Dziś chcemy przedstawić Wam kolejną przygotowywaną przez nas klasyczną pozycję nigdy nie publikowaną, a wręcz prawie nieznaną w Polsce. Jest nią absolutna klasyka fantastyki niderlandzkiej przetłumaczona z oryginału przez Damiana Olszewskiego:
„Eene aanmerkelijke luchtreis” („Podróż powietrzna”) autorstwa Willema Bilderdijka (07.09.1756 r. – 18.12.1831 r).
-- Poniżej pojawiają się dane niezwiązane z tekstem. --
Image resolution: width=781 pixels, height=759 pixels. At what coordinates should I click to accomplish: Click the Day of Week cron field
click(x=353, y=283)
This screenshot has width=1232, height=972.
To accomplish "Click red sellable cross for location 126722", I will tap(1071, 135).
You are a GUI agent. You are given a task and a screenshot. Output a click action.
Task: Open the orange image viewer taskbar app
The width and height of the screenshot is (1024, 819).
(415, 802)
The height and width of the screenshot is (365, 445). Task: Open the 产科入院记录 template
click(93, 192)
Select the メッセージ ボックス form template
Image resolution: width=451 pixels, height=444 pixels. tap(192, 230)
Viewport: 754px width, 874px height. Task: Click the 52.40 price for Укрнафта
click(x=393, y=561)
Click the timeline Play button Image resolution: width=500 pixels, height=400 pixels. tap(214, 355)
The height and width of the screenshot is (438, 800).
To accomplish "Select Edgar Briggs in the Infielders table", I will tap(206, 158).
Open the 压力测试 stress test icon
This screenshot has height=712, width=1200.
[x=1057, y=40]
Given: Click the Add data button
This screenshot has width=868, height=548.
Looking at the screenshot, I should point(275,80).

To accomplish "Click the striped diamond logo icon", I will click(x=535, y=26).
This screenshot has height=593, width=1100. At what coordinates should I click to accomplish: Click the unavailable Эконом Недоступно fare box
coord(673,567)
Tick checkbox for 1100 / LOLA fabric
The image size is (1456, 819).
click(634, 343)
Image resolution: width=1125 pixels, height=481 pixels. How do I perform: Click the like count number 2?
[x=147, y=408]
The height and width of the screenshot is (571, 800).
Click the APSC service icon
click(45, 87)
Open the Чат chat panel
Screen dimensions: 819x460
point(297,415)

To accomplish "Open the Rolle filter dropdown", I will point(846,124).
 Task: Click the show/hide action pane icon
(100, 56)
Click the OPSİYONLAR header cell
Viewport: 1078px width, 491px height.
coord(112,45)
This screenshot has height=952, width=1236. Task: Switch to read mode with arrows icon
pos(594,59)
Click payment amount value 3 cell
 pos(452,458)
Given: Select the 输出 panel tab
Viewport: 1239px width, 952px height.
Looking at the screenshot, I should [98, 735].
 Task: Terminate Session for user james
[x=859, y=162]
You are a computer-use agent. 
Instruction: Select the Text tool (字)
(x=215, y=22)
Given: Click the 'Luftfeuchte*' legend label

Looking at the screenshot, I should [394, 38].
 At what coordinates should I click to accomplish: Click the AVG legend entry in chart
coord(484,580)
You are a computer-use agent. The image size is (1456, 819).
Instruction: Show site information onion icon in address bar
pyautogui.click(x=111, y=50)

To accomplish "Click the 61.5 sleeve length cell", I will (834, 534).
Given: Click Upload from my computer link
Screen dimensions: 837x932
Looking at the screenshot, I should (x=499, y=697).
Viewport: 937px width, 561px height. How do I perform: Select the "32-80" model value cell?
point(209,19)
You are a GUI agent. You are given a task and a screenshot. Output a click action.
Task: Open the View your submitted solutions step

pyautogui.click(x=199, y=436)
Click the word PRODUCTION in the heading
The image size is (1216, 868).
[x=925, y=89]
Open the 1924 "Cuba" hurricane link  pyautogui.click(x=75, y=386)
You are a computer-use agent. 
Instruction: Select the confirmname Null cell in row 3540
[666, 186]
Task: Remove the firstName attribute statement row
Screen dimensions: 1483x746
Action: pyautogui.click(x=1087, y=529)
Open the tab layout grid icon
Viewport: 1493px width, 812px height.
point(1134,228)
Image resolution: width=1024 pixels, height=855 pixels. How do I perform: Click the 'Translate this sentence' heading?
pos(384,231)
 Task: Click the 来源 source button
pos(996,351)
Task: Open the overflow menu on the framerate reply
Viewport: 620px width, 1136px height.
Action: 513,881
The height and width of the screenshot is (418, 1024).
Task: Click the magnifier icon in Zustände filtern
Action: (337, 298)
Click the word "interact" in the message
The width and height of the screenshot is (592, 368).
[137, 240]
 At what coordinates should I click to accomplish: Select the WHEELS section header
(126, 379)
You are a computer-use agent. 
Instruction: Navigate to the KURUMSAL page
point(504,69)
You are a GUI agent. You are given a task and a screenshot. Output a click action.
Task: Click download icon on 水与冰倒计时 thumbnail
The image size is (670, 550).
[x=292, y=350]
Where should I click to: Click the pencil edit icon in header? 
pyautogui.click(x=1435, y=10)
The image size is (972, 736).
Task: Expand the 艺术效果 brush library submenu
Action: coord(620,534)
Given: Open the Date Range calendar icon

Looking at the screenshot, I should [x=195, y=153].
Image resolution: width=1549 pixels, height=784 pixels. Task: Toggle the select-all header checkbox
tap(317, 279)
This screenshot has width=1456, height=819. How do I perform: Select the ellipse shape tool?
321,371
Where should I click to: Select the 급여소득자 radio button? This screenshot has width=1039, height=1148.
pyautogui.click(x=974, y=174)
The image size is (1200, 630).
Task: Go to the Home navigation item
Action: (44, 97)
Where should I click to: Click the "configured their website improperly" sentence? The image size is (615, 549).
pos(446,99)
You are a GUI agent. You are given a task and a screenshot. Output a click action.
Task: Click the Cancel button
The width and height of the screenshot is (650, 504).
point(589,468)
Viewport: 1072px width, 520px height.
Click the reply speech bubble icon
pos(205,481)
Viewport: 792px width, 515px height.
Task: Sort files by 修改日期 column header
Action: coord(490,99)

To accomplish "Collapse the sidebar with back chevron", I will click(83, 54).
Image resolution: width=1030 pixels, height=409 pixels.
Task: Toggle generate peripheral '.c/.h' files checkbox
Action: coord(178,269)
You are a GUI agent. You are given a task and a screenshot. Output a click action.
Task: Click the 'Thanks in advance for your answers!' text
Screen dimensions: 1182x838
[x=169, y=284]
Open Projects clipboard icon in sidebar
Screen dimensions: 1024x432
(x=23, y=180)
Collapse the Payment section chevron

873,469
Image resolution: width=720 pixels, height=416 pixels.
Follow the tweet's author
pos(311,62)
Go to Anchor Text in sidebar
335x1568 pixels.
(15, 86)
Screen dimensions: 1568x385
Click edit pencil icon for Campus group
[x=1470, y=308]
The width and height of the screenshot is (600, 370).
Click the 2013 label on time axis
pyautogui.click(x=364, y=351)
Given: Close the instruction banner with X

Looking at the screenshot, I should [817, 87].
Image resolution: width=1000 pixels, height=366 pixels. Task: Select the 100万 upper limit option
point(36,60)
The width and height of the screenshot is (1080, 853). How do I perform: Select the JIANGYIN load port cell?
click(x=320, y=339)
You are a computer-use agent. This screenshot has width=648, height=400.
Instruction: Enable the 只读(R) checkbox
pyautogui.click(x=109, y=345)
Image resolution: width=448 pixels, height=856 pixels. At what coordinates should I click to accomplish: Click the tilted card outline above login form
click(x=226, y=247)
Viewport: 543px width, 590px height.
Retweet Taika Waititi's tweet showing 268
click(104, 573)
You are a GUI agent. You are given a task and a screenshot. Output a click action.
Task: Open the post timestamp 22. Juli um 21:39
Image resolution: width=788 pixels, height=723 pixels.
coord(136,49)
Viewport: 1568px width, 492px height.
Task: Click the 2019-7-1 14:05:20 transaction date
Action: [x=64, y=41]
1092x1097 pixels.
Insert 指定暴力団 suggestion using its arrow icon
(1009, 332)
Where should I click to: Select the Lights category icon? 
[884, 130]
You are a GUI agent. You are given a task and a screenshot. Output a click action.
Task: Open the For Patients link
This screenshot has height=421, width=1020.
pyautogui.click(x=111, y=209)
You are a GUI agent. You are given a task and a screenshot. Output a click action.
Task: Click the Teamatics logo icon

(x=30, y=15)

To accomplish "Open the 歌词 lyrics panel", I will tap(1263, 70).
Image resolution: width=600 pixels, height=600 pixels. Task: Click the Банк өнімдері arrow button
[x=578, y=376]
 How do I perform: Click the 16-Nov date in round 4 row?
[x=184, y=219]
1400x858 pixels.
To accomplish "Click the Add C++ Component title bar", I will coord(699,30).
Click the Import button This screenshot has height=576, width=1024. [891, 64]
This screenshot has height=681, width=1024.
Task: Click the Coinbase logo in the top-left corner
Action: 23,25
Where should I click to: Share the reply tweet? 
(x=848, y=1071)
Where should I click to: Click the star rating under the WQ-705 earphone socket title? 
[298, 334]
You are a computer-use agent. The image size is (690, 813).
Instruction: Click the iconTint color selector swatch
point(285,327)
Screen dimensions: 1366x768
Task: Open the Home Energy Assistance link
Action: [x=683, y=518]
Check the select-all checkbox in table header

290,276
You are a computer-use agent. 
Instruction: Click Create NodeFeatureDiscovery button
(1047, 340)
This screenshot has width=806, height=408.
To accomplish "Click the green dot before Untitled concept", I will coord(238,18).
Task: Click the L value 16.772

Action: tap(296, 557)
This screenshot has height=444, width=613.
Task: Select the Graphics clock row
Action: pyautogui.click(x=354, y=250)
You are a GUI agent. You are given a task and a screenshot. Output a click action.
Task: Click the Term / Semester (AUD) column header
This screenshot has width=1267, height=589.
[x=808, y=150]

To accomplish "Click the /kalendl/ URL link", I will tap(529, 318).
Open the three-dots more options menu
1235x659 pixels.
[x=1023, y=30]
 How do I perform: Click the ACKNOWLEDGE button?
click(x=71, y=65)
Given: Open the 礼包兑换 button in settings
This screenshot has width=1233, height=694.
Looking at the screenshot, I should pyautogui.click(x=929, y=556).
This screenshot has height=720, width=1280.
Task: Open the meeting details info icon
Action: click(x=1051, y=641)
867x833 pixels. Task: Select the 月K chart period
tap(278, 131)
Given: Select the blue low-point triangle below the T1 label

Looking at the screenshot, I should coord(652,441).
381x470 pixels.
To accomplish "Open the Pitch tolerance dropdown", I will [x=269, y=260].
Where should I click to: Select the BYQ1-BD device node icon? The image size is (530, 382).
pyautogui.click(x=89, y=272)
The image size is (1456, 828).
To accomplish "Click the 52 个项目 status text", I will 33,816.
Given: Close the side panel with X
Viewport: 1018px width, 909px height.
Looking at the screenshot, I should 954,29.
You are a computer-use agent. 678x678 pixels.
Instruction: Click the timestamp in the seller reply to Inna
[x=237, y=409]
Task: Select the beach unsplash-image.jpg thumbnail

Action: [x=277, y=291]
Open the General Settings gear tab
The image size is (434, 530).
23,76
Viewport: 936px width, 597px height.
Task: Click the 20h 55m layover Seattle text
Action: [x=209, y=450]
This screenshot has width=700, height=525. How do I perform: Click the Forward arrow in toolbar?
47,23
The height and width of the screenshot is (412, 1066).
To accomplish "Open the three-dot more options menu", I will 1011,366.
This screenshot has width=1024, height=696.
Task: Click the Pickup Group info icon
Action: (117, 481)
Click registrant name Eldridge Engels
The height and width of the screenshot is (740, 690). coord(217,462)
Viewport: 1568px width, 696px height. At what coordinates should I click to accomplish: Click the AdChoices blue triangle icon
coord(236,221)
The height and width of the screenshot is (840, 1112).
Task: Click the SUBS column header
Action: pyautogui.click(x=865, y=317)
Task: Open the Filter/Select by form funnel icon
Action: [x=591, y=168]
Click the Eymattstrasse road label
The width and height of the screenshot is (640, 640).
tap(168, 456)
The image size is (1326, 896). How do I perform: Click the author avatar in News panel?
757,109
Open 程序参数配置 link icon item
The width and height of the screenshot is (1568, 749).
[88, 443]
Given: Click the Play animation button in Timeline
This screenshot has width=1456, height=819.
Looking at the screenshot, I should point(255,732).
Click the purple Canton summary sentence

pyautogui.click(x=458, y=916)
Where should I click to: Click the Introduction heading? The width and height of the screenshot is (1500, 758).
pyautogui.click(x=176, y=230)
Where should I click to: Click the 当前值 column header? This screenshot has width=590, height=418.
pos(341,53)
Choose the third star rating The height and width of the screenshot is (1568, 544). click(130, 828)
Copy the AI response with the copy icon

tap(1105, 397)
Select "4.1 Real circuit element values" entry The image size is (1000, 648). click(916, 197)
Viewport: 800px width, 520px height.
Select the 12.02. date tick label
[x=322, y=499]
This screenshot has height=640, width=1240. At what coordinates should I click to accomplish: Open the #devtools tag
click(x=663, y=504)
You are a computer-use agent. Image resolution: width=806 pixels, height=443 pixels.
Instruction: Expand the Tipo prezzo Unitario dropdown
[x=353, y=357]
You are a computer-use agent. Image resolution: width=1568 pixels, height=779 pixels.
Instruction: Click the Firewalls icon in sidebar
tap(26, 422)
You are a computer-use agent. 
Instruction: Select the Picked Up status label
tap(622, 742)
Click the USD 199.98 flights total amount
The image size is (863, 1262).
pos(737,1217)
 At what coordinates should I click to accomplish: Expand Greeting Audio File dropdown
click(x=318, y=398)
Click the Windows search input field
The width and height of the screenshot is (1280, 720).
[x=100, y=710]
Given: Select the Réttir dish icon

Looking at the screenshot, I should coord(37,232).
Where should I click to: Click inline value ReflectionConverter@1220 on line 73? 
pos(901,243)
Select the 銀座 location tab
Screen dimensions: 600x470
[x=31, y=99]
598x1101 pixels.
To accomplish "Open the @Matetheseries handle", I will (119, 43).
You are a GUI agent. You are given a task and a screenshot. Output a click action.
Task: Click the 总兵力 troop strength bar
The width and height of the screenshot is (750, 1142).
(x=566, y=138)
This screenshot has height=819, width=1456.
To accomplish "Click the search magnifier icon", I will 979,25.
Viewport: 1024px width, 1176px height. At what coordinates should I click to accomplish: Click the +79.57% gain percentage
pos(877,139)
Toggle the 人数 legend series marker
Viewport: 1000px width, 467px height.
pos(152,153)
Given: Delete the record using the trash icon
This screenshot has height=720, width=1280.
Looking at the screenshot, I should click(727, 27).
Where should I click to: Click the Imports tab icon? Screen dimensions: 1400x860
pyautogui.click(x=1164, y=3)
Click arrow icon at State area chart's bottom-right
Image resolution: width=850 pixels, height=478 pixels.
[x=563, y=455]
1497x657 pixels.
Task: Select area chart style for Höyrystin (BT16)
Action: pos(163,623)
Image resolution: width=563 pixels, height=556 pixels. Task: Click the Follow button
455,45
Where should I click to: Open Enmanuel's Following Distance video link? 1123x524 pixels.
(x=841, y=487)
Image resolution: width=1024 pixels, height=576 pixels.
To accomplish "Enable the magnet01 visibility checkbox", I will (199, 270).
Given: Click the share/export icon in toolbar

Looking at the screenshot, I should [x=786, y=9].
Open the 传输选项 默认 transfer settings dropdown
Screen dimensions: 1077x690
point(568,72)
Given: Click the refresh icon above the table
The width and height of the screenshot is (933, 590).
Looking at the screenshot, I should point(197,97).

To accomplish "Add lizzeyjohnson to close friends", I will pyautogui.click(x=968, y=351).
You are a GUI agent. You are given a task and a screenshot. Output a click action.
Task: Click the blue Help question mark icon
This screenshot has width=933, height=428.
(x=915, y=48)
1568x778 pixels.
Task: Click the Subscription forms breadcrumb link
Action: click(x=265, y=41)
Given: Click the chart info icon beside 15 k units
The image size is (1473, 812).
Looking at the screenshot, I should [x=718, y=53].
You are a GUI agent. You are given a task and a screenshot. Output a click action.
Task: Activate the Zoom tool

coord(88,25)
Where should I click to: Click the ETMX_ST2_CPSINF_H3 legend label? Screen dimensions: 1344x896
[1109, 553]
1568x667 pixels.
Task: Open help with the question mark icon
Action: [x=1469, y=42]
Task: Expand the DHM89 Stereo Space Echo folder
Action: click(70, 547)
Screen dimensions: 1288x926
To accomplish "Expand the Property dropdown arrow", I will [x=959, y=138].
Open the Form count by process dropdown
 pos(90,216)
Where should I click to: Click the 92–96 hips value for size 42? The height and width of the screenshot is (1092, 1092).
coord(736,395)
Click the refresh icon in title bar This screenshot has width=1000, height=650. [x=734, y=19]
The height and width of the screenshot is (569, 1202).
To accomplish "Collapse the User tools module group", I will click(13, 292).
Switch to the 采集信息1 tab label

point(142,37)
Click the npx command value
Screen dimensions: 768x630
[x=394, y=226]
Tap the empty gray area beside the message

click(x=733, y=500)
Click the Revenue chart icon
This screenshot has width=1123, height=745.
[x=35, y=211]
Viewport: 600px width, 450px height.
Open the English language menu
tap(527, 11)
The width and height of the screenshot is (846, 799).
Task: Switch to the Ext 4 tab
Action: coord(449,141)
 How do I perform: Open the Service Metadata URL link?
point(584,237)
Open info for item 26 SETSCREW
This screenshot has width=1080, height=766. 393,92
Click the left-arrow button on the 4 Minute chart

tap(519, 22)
„Próbując przypasować «Podróż powietrzną» do określonego podgatunku science fiction, z proponowanych przez Dominikę Oramus w pracy «O pomieszaniu gatunków. Science fiction a postmodernizm», poświęconej przede wszystkim dziełom późniejszym niż Bilderdijka, możemy natrafić na pewne trudności. Niniejsza opowieść pozbawiona jest pewnych kluczowych elementów, jak wyznaczenie czasu czy charakterystyka pozostałych postaci, przez co analiza pod względem gatunkowym będzie bardzo ograniczona. Moglibyśmy pokusić się o założenie, iż «Podróz powietrzna» należy do SF kontaktowej, problemem pozostaje jednak to, czy napotkana istota rzeczywiście była obca”.
Cieszę się, że robicie tę opowieść.
Ona jest zaliczana do fantazji naukowych i już. Po prostu. Nie martwiłbym się o szczegóły klasyfikacyjne (zwłaszcza w kontekście Dominiki Oramus – każdy podchodzi do sf/ fantazji i grozy jak chce i te podejścia są często introwersyjne i sprzeczne ze sobą, a nawet ze zdrowym rozsądkiem – patrz Tzvetan Todorov). Wiele dawnych fantazji naukowych (zwłaszcza) zawiera „dziwne” elementy. Tym bardziej że w owym czasie sf dopiero mozolnie powstawała.
Jeśli chodzi o Holandię, zaległości w klasyce mamy oczywiście ogromne. Ot choćby nie mamy „Klocków” (1931, Blokken) F. Bordewijka (jedna z najważniejszych antyutopii XX wieku, niewielka objętościowo) czy opowiadań Belcampo, sf i grozy.